Chlamydiose

Une maladie abortive, due à une bactérie, qui touche les ruminants mais que l’Homme peut aussi contracter.

 

  Pas seulement des avortements …

La chlamydiose se manifeste surtout par des avortements de fin de gestation qui peuvent concerner un tiers du troupeau chez les ovins et près de 60 % chez les caprins.

Ces avortements apparaissent par « pics ».
D’autres symptômes peuvent aussi être rencontrés :

  • Chez les ovins, des agneaux morts ou qui resteront chétifs avec des complications de pneumonie, d’arthrite ou de conjonctivite.

 

  • Chez les caprins, des rétentions placentaires, des métrites ou vaginites et des écoulements génitaux de couleur brunâtre.

 

  Vigilance face aux porteurs sains

Certains animaux sont porteurs de germes alors qu’ils ne présentent aucun symptôme, ce sont des porteurs sains.

Les mâles peuvent également être un vecteur de la maladie puisque la bactérie est excrétée dans le sperme.

La transmission de la bactérie se fait par ingestion ou inhalation de matières virulentes comme :

  • les urines et les fécès des animaux porteurs
  • les aliments ou eaux souillées par des avortons ou des rétentions placentaire

  

  Privilégier les recherches sur avortons

Lors d’un avortement, des analyses peuvent être réalisées sur l’avorton et les enveloppes fœtales pour mettre en évidence la bactérie.

L’avorton ou les enveloppes doivent être conservés dans un lieu inaccessible à d’autres animaux, à l’abri de la lumière et de la chaleur.
La femelle avortée peut aussi faire l’objet de prélèvements (sang ou écoulements vaginaux) en vue d’une recherche d’anticorps (souvent renouvelée 3 à 4 semaines plus tard).

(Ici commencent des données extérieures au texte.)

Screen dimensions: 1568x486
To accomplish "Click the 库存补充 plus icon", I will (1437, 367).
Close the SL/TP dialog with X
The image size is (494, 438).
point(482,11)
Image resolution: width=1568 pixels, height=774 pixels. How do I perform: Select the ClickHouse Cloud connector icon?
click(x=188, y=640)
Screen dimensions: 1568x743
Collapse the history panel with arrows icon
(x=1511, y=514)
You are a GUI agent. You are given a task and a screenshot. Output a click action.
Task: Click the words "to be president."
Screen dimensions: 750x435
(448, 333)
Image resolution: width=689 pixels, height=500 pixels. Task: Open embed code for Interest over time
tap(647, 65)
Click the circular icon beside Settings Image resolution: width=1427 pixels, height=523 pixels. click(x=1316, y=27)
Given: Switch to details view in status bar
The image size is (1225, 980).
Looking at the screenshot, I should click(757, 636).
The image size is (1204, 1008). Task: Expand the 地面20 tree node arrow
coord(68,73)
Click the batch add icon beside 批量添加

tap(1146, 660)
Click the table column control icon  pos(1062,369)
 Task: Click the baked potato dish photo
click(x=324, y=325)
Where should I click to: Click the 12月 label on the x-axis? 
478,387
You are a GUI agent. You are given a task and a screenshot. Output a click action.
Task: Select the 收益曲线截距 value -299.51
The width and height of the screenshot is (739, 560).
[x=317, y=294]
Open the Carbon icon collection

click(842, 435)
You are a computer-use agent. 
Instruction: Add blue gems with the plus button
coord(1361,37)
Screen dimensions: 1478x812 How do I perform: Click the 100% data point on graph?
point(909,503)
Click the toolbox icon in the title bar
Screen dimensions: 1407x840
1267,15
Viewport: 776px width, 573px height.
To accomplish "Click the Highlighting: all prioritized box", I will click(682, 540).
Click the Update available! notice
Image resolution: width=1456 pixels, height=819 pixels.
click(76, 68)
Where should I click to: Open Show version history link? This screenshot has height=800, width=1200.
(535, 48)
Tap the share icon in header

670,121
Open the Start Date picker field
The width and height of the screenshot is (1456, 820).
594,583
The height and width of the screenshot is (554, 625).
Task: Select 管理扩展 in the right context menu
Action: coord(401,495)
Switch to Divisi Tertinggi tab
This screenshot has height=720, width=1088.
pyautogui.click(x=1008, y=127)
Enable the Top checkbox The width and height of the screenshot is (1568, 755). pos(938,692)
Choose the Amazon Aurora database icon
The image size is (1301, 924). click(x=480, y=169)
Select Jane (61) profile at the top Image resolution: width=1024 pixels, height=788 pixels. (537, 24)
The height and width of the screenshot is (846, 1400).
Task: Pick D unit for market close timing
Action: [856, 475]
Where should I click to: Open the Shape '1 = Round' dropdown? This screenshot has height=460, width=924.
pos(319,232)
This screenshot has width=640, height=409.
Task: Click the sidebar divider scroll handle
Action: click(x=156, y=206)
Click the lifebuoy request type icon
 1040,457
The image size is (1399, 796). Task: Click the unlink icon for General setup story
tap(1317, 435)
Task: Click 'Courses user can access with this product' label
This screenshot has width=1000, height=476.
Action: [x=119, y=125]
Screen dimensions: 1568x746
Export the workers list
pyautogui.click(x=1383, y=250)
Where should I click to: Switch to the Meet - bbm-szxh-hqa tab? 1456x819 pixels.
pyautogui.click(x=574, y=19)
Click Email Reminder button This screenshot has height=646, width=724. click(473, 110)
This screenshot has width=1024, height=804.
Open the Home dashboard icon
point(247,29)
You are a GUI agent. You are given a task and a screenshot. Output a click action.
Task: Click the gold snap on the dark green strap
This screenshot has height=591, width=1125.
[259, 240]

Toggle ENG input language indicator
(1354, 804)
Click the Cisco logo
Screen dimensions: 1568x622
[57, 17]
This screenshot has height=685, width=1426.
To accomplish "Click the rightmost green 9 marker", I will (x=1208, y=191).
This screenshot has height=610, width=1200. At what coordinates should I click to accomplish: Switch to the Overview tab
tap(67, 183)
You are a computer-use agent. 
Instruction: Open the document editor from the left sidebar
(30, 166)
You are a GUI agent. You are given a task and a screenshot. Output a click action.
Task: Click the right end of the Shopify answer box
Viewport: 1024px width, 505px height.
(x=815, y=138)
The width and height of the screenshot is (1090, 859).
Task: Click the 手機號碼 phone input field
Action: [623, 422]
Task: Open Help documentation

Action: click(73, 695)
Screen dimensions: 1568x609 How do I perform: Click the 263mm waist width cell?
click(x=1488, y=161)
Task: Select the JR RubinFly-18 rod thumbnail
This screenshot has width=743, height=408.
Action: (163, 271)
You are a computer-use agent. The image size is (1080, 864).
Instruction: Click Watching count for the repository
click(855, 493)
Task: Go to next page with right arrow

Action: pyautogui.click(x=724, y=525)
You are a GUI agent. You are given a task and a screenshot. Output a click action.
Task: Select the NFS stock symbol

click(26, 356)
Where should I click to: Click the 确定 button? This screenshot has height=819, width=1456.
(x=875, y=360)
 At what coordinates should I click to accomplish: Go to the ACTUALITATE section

Une fois le diagnostic posé, le vétérinaire peut préconiser un traitement antibiotique pendant quelques jours.

 

  Quelques mesures simples pour protéger son troupeau

  • Isoler les animaux ayant avortés
  • Désinfecter la litière, le matériel, les abreuvoirs… ou tout autre élément ayant pu être souillé
  • Vacciner les brebis non infectées du troupeau

NB : seuls certains vaccins vivants peuvent bloquer l’excrétion de la bactérie.

  • A l’introduction, vérifier que le cheptel d’origine est sain, réaliser systématiquement une période de quarantaine et vacciner les femelles introduites.

 

  Risques pour l'Homme

Certaines souches de la bactérie peuvent être transmissibles à l’Homme.

Les femmes enceintes doivent donc être particulièrement vigilantes et éviter de manipuler tout animal suspect ainsi que les avortons.
Chez les Humains, la maladie peut se traduire par des nausées, des vertiges, des avortements ou encore de la mortinatalité.